We are not liable (whether caused by our employees, trainers or otherwise) in connection with our provision of the Services or the performance of any of our other obligations under these Terms and Conditions or the quotation for;
Any indirect, special or consequential loss, damage, costs or expenses or;
Any losses caused directly or indirectly by any failure or your breach in relation to you obligations, or;
Any losses arising directly or indirectly from the choice of Services and how they will meet your requirements or your use of the Services.
Our Courses are correct at the time of writing, we go through a process of ensuring educational information is up to date at least once a year, If course material, legislation, practises change before we have updated we are not liable for information provided.
You must indemnify us against all damages ,costs, claims and expenses suffered by us arising from any loss or damage to any equipment (including that belonging to third parties) caused by you or your agents or employees.
Nothing in these Terms and Conditions shall limit or exclude our liability for death or personal injury caused by our negligence, or for any fraudulent misrepresentation, or for any other matters for which it would be unlawful to exclude or limit liability.
Circumstances beyond a party’s control
Neither of us is liable for any failure or delay in performing our obligations where such failure or delay results from any cause that is beyond the reasonable control of that party. Such cause include, but not limited to power failure, internet Service provider failure, industrial action, civil unrest, fire, flood, storms, earthquakes, acts of terrorism, acts of war, government action or any other event that is beyond the control of the party in question. If the delay continues for a period of ___days, either of us may terminate or cancel the Services to be carried out under these Terms and Conditions.

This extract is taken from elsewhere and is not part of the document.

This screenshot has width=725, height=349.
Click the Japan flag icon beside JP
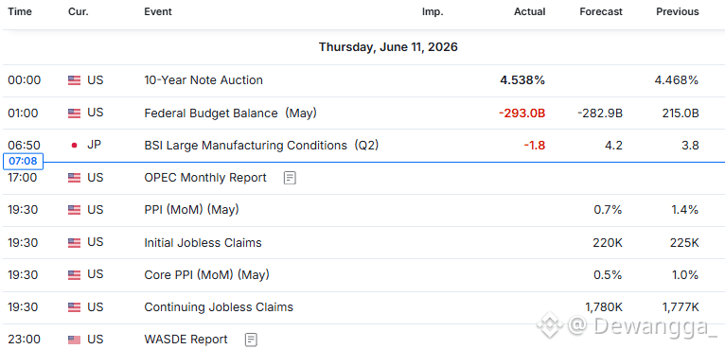pyautogui.click(x=74, y=145)
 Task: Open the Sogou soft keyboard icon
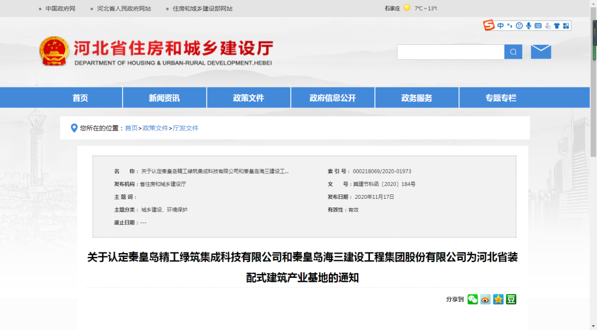[x=538, y=25]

44. All notices under these Terms and Conditions must be in writing and signed by, or on behalf of, the party giving notice (or a duly authorised officer of that party).
45. Notices shall be deemed to have been duly given:
a. when delivered, if delivered by courier or other messenger(including registered mail)during the normal business hours of the recipient;
b. when sent, if transmitted by fax or email and a successful transmission report or return receipt is generated.
46. All notices under these Terms and Conditions must be addressed to the most recent address, email address or fax number notified to the other party.
47. No delay, act or omission by a party in exercising any right or remedy will be deemed a waiver of that, or any other, right or remedy nor stop further exercise of any other right, or remedy.
48. If one or more of these Terms and Conditions is found to be unlawful, invalid or otherwise unenforceable, that those provisions will be deemed severed from the remainder of these Terms and Conditions (which will remain valid and enforceable).
Law and Jurisdiction
49. This Agreement shall be governed by and interpreted according to the law of Scotland and all disputes arising under the Agreement (including non-contractual disputes or claims) shall be subject to the exclusive jurisdiction of the Scottish courts.